# Alien (the goat)



## Delilah (Jan 6, 2013)

I took some pictures of Alien yesterday they aren't the greatest but yeah oh well lol! Enjoy!


----------



## sweetgoats (Oct 18, 2007)

Beautiful goats, I so love waddles.

 Please be careful with the collars. I have a fried that had those, and it got caught on the fence and they found their champion doe dead, strangled.


----------



## Erik_L (Nov 27, 2012)

I was going to ask what is the purpose of the collars and tags?

Erik_L (2 Boer & 1 Spanish/Boer) from his iPhone using GoatSpot.


----------



## katie (Dec 3, 2012)

collars are great because you can not only catch but lead the goat. tags are incase they run away. I personally do not use tags.


----------



## katie (Dec 3, 2012)

sweetgoats said:


> Beautiful goats, I so love waddles.
> 
> Please be careful with the collars. I have a fried that had those, and it got caught on the fence and they found their champion doe dead, strangled.


those plastic chains are designed so that if they get caught they snap. I know they do it too because our baby got caught on the gate trying to squeeze threw and when she puled it snapped.


----------



## Delilah (Jan 6, 2013)

katie said:


> collars are great because you can not only catch but lead the goat. tags are incase they run away. I personally do not use tags.

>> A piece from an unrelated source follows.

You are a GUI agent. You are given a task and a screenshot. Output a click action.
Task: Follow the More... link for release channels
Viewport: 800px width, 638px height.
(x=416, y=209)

What she said, we use the tags because it looks fancy or at least that's how I see it, also it helped us when we had CAE goats they had a red tag so you knew just in case.


----------



## goatgirl132 (Oct 18, 2012)

Erik_L said:


> I was going to ask what is the purpose of the collars and tags?
> 
> Erik_L (2 Boer & 1 Spanish/Boer) from his iPhone using GoatSpot.


Like an eartag but dosent leave a hole in their ear

show goat/lamb equipment
www.Facebook.com/wickedshowchains


----------



## ThreeHavens (Oct 20, 2011)

Alien is a pretty girl!


----------



## Trickyroo (Sep 26, 2012)

Very cute ! Gotta love those Toggs 
One of my many favorite breeds ! I just love those facial markings and colors , so beautiful


----------



## katie (Dec 3, 2012)

Delilah said:


> What she said, we use the tags because it looks fancy or at least that's how I see it, also it helped us when we had CAE goats they had a red tag so you knew just in case.

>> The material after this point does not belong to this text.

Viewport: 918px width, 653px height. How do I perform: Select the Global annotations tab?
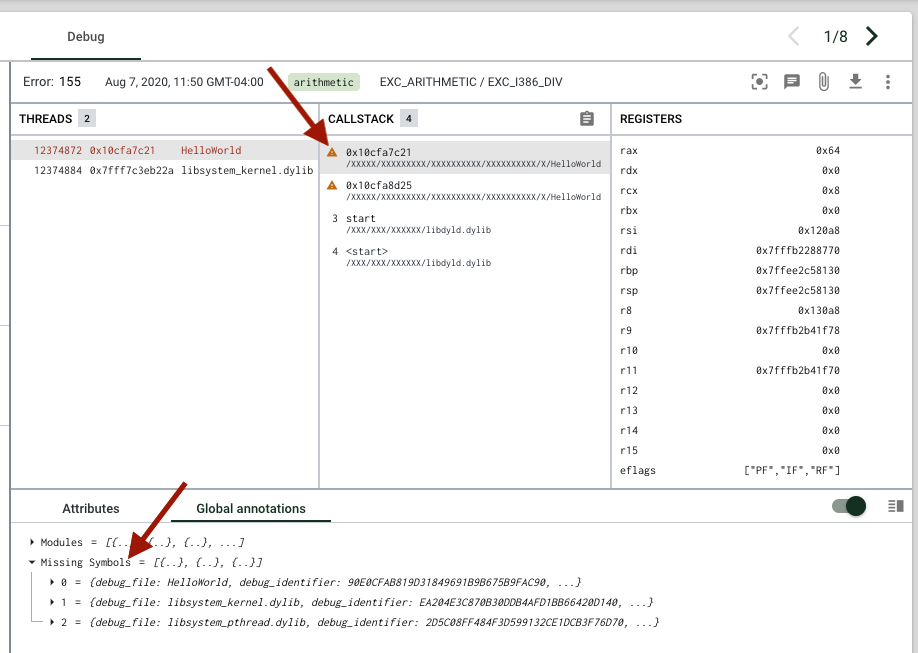tap(250, 508)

O.K. that makes since. Some people do use them in case they run away.


----------



## katie (Dec 3, 2012)

Is she a chocolate brown togg or a black one?


----------



## Delilah (Jan 6, 2013)

She's chocolate brown.


----------



## Trickyroo (Sep 26, 2012)

You know , at first I thought your goats name was Allen.
I was hysterical ! I dont know why , it just struck me so funny , lol
I was actually going to ask for picture of Alien to mail to my Uncle Alan.
He would get a kick out of it  But then I put my glasses on


----------



## Delilah (Jan 6, 2013)

Her name is Starstruck Alien seems how she is the only Togg amongst many Nubians. Lol!


----------



## katie (Dec 3, 2012)

Oh do you have mostly nubians?


----------



## Delilah (Jan 6, 2013)

Yeah my mom has Nubians, La Manchas, and ND and I have my two Toggs lol!


----------